To do | Whatever comes before the line containing "The height and width of the screenshot is (584, 672)." stays out; transcribe that line and all that follow to the end of the records exactly, with no pictures.

::: Exercise materials

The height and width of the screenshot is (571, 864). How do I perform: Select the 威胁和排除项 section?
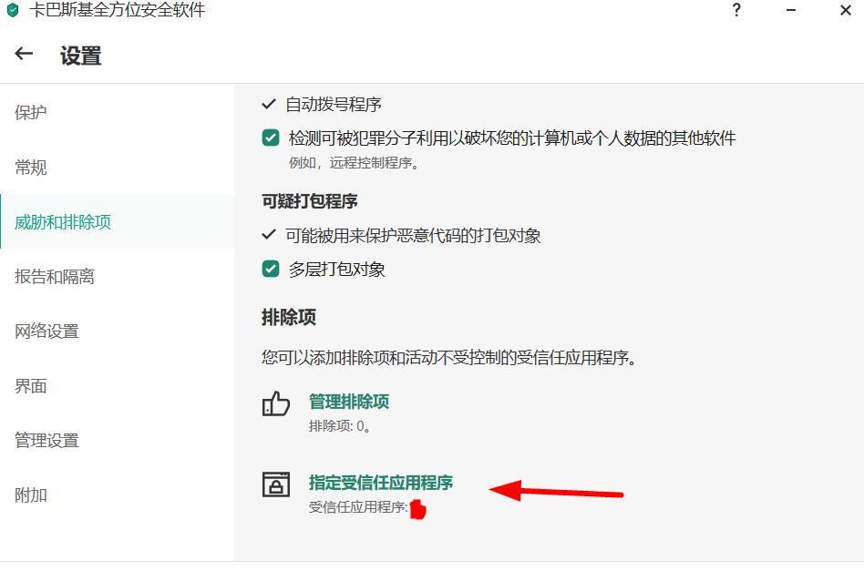[63, 222]
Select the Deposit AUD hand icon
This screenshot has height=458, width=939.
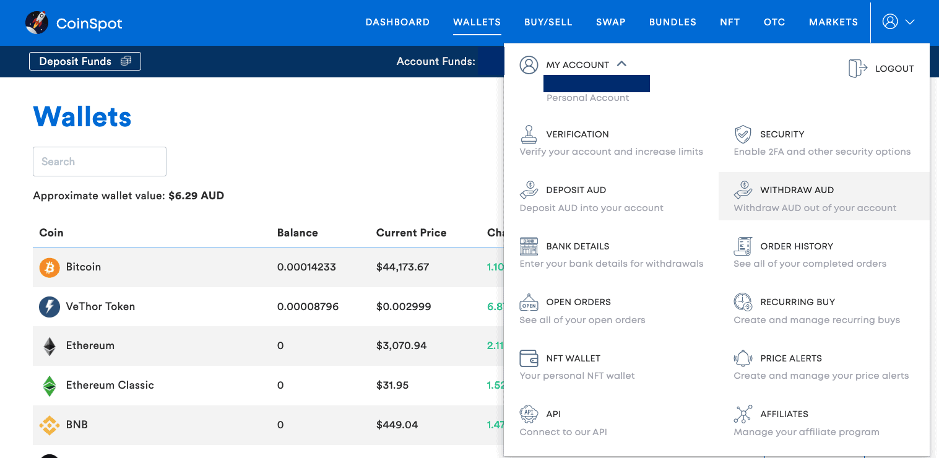click(x=529, y=189)
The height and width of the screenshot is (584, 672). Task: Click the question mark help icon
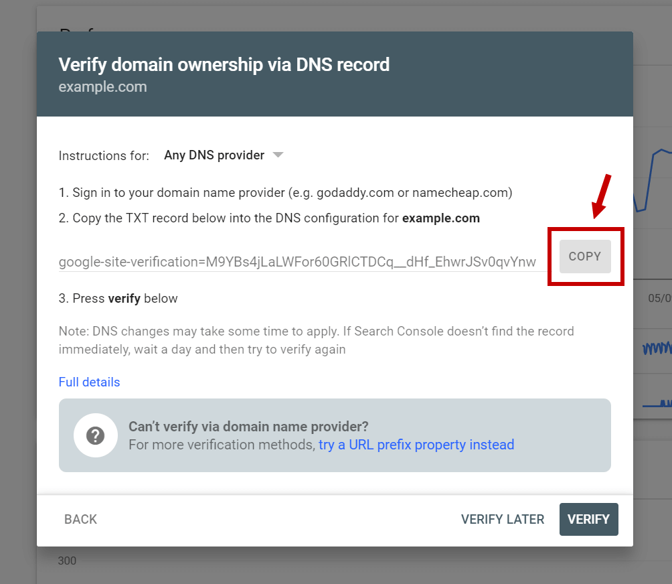(96, 435)
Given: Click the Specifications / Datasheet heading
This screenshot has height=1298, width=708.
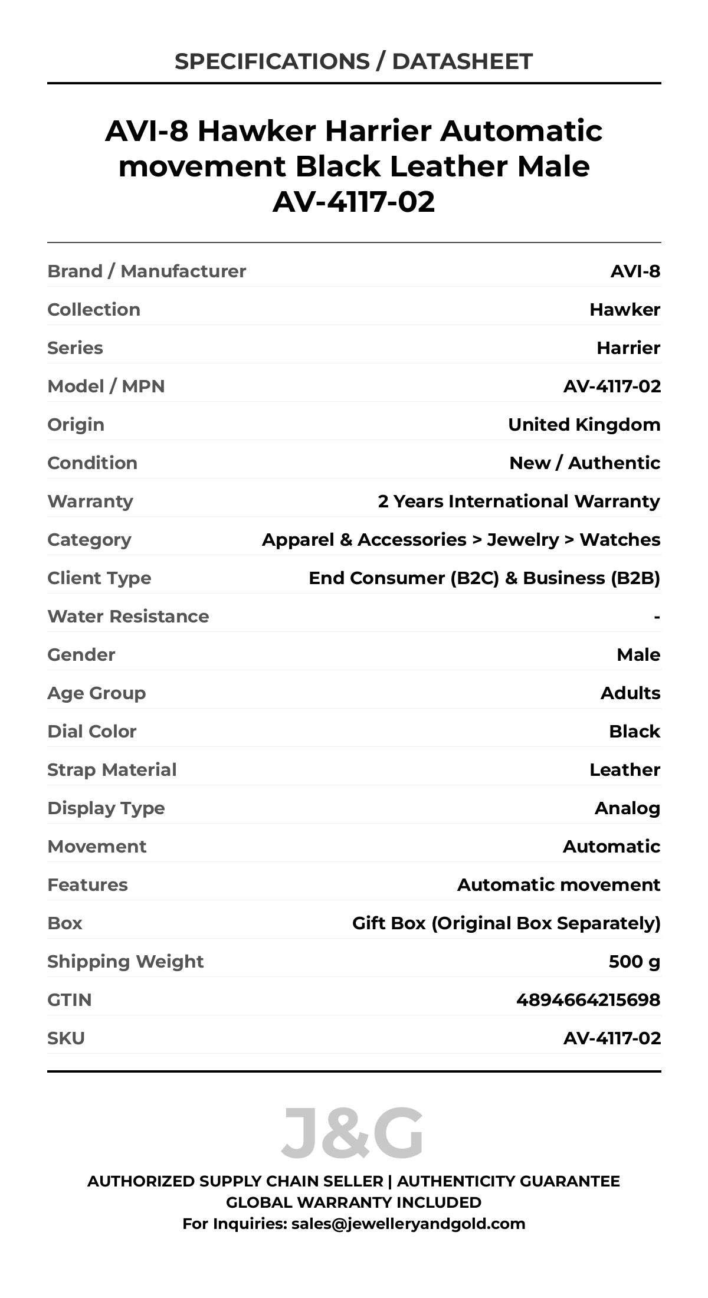Looking at the screenshot, I should (x=354, y=61).
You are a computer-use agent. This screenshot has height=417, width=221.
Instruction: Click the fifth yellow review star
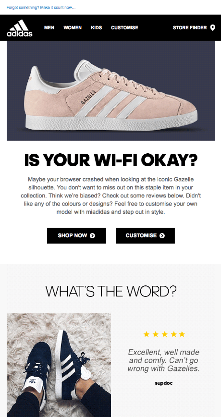pyautogui.click(x=182, y=334)
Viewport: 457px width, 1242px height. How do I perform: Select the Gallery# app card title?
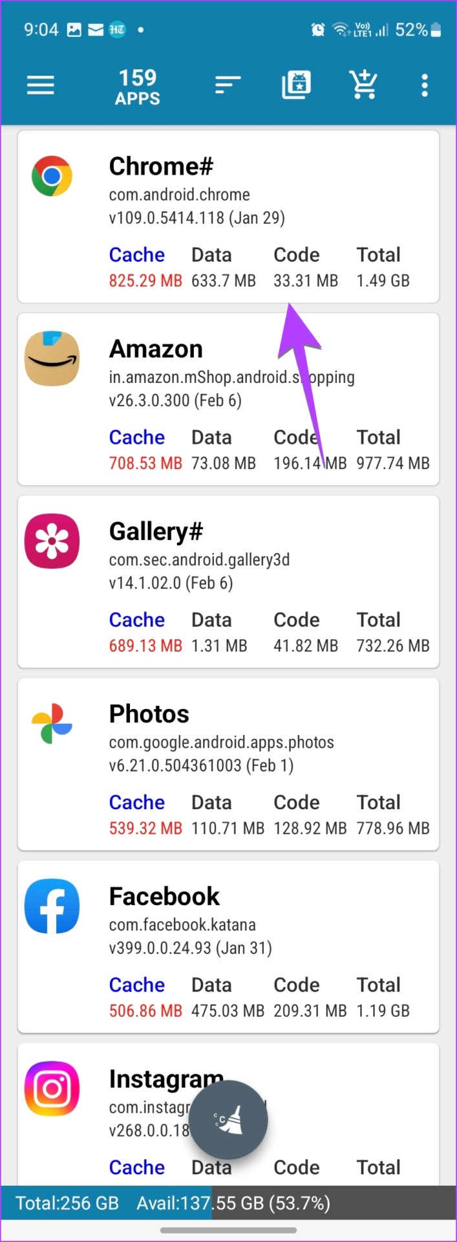[156, 532]
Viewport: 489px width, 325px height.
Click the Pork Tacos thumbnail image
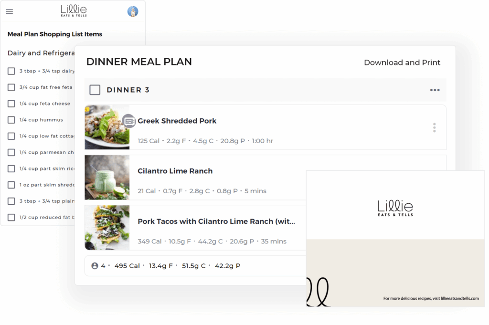click(106, 228)
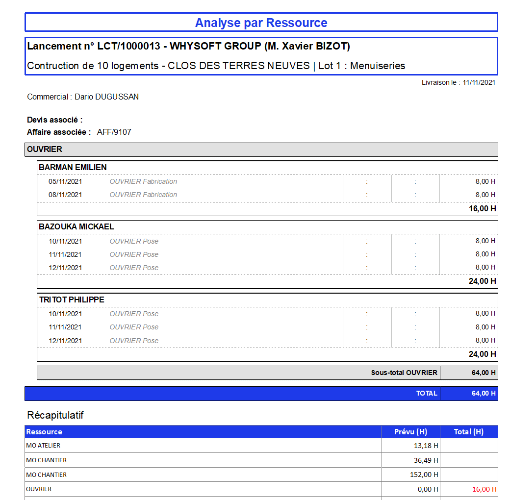Image resolution: width=510 pixels, height=500 pixels.
Task: Click the AFF/9107 affaire reference
Action: [x=114, y=132]
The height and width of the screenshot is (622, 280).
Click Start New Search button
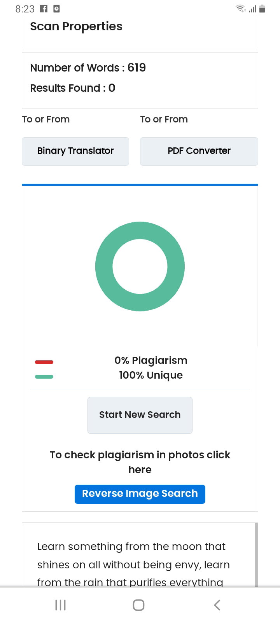(x=140, y=415)
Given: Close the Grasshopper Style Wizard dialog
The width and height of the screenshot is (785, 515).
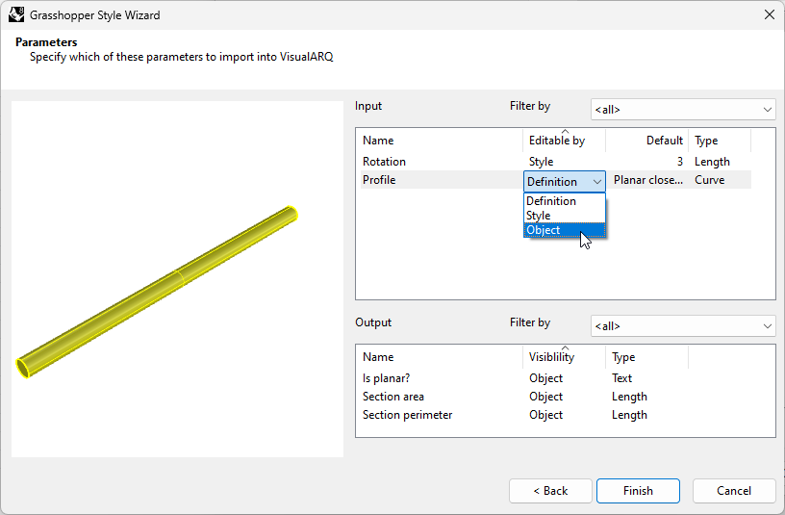Looking at the screenshot, I should [770, 15].
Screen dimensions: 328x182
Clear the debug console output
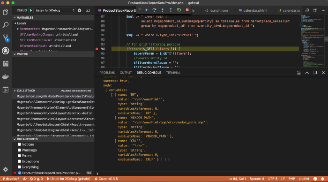[x=299, y=72]
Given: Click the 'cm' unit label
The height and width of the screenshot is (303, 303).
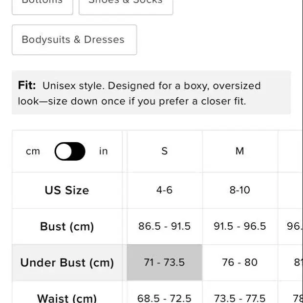Looking at the screenshot, I should pyautogui.click(x=33, y=151).
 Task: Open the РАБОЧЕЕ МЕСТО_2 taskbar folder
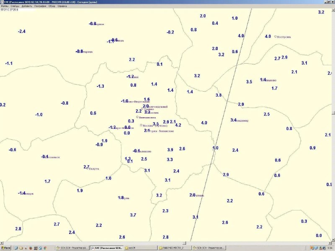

::::::

Final answer |
The height and width of the screenshot is (584, 672). Task: Click the question mark help icon
(96, 435)
Given: Click the Specifications / Datasheet heading
This screenshot has height=1298, width=708.
Looking at the screenshot, I should (x=354, y=61).
You are a computer-use agent. This screenshot has height=417, width=221.
Instruction: Click the fifth yellow review star
pyautogui.click(x=182, y=334)
Viewport: 457px width, 1242px height. How do I perform: Select the Gallery# app card title?
[156, 532]
Viewport: 489px width, 325px height.
Click the Pork Tacos thumbnail image
click(106, 228)
Image resolution: width=510 pixels, height=500 pixels.
Task: Click the AFF/9107 affaire reference
Action: [x=114, y=132]
The height and width of the screenshot is (622, 280).
Click Start New Search button
(x=140, y=415)
Given: Close the Grasshopper Style Wizard dialog
The width and height of the screenshot is (785, 515).
Looking at the screenshot, I should [770, 15].
Screen dimensions: 328x182
Clear the debug console output
[x=299, y=72]
Given: Click the 'cm' unit label
The height and width of the screenshot is (303, 303).
Looking at the screenshot, I should pyautogui.click(x=33, y=151).
 Task: Open the РАБОЧЕЕ МЕСТО_2 taskbar folder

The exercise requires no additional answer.